■ **THE REQUEST**
Swap "GUI agent" for "interface agent" everywhere it occurs in the lines below, and leave all other text unchanged.

[Click-target data]
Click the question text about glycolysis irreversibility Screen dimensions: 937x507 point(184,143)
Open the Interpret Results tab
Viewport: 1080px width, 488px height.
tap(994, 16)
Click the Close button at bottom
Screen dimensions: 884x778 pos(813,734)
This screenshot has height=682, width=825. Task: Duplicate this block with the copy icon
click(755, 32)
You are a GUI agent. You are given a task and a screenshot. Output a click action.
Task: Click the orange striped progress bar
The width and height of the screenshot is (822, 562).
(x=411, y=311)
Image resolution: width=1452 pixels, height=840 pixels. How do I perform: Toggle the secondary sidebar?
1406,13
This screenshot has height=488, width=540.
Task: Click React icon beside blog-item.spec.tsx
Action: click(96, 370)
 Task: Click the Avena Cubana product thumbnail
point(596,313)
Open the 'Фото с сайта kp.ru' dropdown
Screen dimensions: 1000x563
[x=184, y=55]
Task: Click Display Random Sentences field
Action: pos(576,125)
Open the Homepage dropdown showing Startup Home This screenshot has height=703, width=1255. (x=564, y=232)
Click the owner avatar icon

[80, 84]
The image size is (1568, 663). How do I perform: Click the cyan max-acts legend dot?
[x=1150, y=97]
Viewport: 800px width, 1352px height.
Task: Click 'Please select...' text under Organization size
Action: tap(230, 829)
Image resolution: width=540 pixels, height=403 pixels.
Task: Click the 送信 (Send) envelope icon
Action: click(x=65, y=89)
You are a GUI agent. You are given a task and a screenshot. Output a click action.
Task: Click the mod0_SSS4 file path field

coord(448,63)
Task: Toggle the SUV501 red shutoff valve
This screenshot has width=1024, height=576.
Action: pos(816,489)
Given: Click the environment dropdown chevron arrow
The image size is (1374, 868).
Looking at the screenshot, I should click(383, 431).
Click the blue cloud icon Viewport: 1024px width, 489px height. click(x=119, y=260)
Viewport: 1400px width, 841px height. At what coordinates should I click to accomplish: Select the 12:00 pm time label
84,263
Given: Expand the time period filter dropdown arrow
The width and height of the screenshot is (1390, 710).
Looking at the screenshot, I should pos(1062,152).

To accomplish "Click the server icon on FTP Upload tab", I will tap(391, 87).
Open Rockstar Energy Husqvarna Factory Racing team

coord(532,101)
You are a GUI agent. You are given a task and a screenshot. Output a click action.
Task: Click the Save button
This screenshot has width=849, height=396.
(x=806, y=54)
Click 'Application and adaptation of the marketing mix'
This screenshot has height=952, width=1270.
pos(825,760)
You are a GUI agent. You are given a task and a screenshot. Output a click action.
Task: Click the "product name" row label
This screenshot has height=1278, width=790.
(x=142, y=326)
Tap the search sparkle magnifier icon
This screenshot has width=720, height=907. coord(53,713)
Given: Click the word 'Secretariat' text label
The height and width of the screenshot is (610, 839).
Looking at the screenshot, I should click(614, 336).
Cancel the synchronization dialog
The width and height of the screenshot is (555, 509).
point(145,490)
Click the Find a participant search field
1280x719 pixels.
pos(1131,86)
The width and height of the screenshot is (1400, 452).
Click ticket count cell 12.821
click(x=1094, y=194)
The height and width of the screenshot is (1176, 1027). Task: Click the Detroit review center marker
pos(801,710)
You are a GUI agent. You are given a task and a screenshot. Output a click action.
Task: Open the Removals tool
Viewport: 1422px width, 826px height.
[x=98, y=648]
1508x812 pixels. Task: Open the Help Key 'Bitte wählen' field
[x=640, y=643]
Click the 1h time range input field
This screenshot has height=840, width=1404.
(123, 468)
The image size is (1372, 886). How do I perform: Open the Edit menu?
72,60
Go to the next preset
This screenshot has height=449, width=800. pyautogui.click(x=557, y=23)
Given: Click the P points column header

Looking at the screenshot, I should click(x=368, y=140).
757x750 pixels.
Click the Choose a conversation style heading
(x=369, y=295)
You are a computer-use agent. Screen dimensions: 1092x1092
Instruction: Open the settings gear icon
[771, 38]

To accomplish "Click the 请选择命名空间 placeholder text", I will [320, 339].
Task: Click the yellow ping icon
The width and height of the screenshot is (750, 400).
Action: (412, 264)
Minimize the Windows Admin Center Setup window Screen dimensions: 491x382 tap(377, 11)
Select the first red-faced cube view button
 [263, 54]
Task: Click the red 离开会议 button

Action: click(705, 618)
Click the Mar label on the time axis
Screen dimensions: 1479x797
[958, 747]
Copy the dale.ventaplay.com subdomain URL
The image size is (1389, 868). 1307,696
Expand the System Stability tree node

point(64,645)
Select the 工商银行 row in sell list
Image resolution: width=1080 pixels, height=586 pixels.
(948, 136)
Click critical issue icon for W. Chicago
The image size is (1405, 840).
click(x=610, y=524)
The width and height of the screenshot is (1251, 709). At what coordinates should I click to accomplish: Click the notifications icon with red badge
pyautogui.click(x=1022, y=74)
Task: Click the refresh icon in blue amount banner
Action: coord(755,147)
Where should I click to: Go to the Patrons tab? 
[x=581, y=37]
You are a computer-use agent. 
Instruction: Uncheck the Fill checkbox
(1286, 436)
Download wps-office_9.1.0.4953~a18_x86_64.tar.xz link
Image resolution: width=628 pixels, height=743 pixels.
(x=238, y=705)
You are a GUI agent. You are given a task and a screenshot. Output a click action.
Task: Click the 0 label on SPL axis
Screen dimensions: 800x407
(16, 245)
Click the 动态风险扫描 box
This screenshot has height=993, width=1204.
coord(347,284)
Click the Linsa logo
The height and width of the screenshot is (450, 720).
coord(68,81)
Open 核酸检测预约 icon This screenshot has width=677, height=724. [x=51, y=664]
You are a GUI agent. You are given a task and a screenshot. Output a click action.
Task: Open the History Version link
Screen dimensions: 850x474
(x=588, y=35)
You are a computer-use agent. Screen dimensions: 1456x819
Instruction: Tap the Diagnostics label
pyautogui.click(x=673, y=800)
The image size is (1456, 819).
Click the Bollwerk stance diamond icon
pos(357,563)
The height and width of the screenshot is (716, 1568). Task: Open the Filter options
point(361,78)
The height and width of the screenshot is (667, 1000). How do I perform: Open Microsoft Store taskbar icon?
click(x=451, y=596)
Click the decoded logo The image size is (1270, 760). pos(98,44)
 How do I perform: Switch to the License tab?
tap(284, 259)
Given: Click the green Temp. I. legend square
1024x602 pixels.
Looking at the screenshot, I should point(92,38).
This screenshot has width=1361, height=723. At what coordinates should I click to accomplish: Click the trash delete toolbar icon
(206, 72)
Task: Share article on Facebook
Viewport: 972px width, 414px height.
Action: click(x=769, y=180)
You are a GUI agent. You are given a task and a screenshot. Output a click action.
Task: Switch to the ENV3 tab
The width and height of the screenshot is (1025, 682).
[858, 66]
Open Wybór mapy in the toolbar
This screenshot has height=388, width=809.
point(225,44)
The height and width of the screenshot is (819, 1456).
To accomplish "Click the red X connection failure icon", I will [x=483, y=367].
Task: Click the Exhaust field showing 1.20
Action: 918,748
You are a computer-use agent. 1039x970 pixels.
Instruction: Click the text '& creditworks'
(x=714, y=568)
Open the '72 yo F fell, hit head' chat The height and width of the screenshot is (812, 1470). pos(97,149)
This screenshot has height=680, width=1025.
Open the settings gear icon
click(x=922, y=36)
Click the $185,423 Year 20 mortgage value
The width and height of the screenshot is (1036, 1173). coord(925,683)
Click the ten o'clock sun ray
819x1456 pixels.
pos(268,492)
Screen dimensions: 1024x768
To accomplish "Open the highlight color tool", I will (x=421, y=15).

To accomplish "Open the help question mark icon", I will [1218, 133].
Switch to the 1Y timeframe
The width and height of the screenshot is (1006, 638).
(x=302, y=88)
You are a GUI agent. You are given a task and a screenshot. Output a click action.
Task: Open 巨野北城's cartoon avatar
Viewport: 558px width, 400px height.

■ **RIGHT ANSWER**
Click the question text about glycolysis irreversibility Screen dimensions: 937x507 point(184,143)
Open the Interpret Results tab
Viewport: 1080px width, 488px height.
tap(994, 16)
Click the Close button at bottom
Screen dimensions: 884x778 pos(813,734)
This screenshot has height=682, width=825. Task: Duplicate this block with the copy icon
click(755, 32)
You are a interface agent. You are given a task and a screenshot. Output a click action.
Task: Click the orange striped progress bar
The width and height of the screenshot is (822, 562).
(x=411, y=311)
Image resolution: width=1452 pixels, height=840 pixels. How do I perform: Toggle the secondary sidebar?
1406,13
This screenshot has height=488, width=540.
Task: Click React icon beside blog-item.spec.tsx
Action: click(96, 370)
 Task: Click the Avena Cubana product thumbnail
point(596,313)
Open the 'Фото с сайта kp.ru' dropdown
Screen dimensions: 1000x563
[x=184, y=55]
Task: Click Display Random Sentences field
Action: pos(576,125)
Open the Homepage dropdown showing Startup Home This screenshot has height=703, width=1255. (x=564, y=232)
Click the owner avatar icon

[80, 84]
The image size is (1568, 663). How do I perform: Click the cyan max-acts legend dot?
[x=1150, y=97]
Viewport: 800px width, 1352px height.
Task: Click 'Please select...' text under Organization size
Action: tap(230, 829)
Image resolution: width=540 pixels, height=403 pixels.
Task: Click the 送信 (Send) envelope icon
Action: click(x=65, y=89)
You are a interface agent. You are given a task and a screenshot. Output a click action.
Task: Click the mod0_SSS4 file path field

coord(448,63)
Task: Toggle the SUV501 red shutoff valve
This screenshot has width=1024, height=576.
Action: pos(816,489)
Given: Click the environment dropdown chevron arrow
The image size is (1374, 868).
Looking at the screenshot, I should click(383, 431).
Click the blue cloud icon Viewport: 1024px width, 489px height. click(x=119, y=260)
Viewport: 1400px width, 841px height. At what coordinates should I click to accomplish: Select the 12:00 pm time label
84,263
Given: Expand the time period filter dropdown arrow
The width and height of the screenshot is (1390, 710).
Looking at the screenshot, I should pos(1062,152).

To accomplish "Click the server icon on FTP Upload tab", I will tap(391, 87).
Open Rockstar Energy Husqvarna Factory Racing team

coord(532,101)
You are a interface agent. You are given a task and a screenshot. Output a click action.
Task: Click the Save button
This screenshot has width=849, height=396.
(x=806, y=54)
Click 'Application and adaptation of the marketing mix'
This screenshot has height=952, width=1270.
pos(825,760)
You are a interface agent. You are given a task and a screenshot. Output a click action.
Task: Click the "product name" row label
This screenshot has height=1278, width=790.
(x=142, y=326)
Tap the search sparkle magnifier icon
This screenshot has width=720, height=907. coord(53,713)
Given: Click the word 'Secretariat' text label
The height and width of the screenshot is (610, 839).
Looking at the screenshot, I should click(614, 336).
Cancel the synchronization dialog
The width and height of the screenshot is (555, 509).
point(145,490)
Click the Find a participant search field
1280x719 pixels.
pos(1131,86)
The width and height of the screenshot is (1400, 452).
Click ticket count cell 12.821
click(x=1094, y=194)
The height and width of the screenshot is (1176, 1027). Task: Click the Detroit review center marker
pos(801,710)
You are a interface agent. You are given a task and a screenshot. Output a click action.
Task: Open the Removals tool
Viewport: 1422px width, 826px height.
[x=98, y=648]
1508x812 pixels. Task: Open the Help Key 'Bitte wählen' field
[x=640, y=643]
Click the 1h time range input field
This screenshot has height=840, width=1404.
(123, 468)
The image size is (1372, 886). How do I perform: Open the Edit menu?
72,60
Go to the next preset
This screenshot has height=449, width=800. pyautogui.click(x=557, y=23)
Given: Click the P points column header

Looking at the screenshot, I should click(x=368, y=140).
757x750 pixels.
Click the Choose a conversation style heading
(x=369, y=295)
You are a computer-use agent. Screen dimensions: 1092x1092
Instruction: Open the settings gear icon
[771, 38]

To accomplish "Click the 请选择命名空间 placeholder text", I will [320, 339].
Task: Click the yellow ping icon
The width and height of the screenshot is (750, 400).
Action: (412, 264)
Minimize the Windows Admin Center Setup window Screen dimensions: 491x382 tap(377, 11)
Select the first red-faced cube view button
 [263, 54]
Task: Click the red 离开会议 button

Action: click(705, 618)
Click the Mar label on the time axis
Screen dimensions: 1479x797
[958, 747]
Copy the dale.ventaplay.com subdomain URL
The image size is (1389, 868). 1307,696
Expand the System Stability tree node

point(64,645)
Select the 工商银行 row in sell list
Image resolution: width=1080 pixels, height=586 pixels.
(948, 136)
Click critical issue icon for W. Chicago
The image size is (1405, 840).
click(x=610, y=524)
The width and height of the screenshot is (1251, 709). At what coordinates should I click to accomplish: Click the notifications icon with red badge
pyautogui.click(x=1022, y=74)
Task: Click the refresh icon in blue amount banner
Action: coord(755,147)
Where should I click to: Go to the Patrons tab? 
[x=581, y=37]
You are a computer-use agent. 
Instruction: Uncheck the Fill checkbox
(1286, 436)
Download wps-office_9.1.0.4953~a18_x86_64.tar.xz link
Image resolution: width=628 pixels, height=743 pixels.
(x=238, y=705)
You are a interface agent. You are given a task and a screenshot. Output a click action.
Task: Click the 0 label on SPL axis
Screen dimensions: 800x407
(16, 245)
Click the 动态风险扫描 box
This screenshot has height=993, width=1204.
coord(347,284)
Click the Linsa logo
The height and width of the screenshot is (450, 720).
coord(68,81)
Open 核酸检测预约 icon This screenshot has width=677, height=724. [x=51, y=664]
You are a interface agent. You are given a task and a screenshot. Output a click action.
Task: Open the History Version link
Screen dimensions: 850x474
(x=588, y=35)
You are a computer-use agent. Screen dimensions: 1456x819
Instruction: Tap the Diagnostics label
pyautogui.click(x=673, y=800)
The image size is (1456, 819).
Click the Bollwerk stance diamond icon
pos(357,563)
The height and width of the screenshot is (716, 1568). Task: Open the Filter options
point(361,78)
The height and width of the screenshot is (667, 1000). How do I perform: Open Microsoft Store taskbar icon?
click(x=451, y=596)
Click the decoded logo The image size is (1270, 760). pos(98,44)
 How do I perform: Switch to the License tab?
tap(284, 259)
Given: Click the green Temp. I. legend square
1024x602 pixels.
Looking at the screenshot, I should point(92,38).
This screenshot has width=1361, height=723. At what coordinates should I click to accomplish: Click the trash delete toolbar icon
(206, 72)
Task: Share article on Facebook
Viewport: 972px width, 414px height.
Action: click(x=769, y=180)
You are a interface agent. You are given a task and a screenshot. Output a click action.
Task: Switch to the ENV3 tab
The width and height of the screenshot is (1025, 682).
[858, 66]
Open Wybór mapy in the toolbar
This screenshot has height=388, width=809.
point(225,44)
The height and width of the screenshot is (819, 1456).
To accomplish "Click the red X connection failure icon", I will [x=483, y=367].
Task: Click the Exhaust field showing 1.20
Action: 918,748
You are a computer-use agent. 1039x970 pixels.
Instruction: Click the text '& creditworks'
(x=714, y=568)
Open the '72 yo F fell, hit head' chat The height and width of the screenshot is (812, 1470). pos(97,149)
This screenshot has height=680, width=1025.
Open the settings gear icon
click(x=922, y=36)
Click the $185,423 Year 20 mortgage value
The width and height of the screenshot is (1036, 1173). coord(925,683)
Click the ten o'clock sun ray
819x1456 pixels.
pos(268,492)
Screen dimensions: 1024x768
To accomplish "Open the highlight color tool", I will (x=421, y=15).

To accomplish "Open the help question mark icon", I will [1218, 133].
Switch to the 1Y timeframe
The width and height of the screenshot is (1006, 638).
(x=302, y=88)
You are a interface agent. You are given a task and a screenshot. Output a click action.
Task: Open 巨野北城's cartoon avatar
Viewport: 558px width, 400px height.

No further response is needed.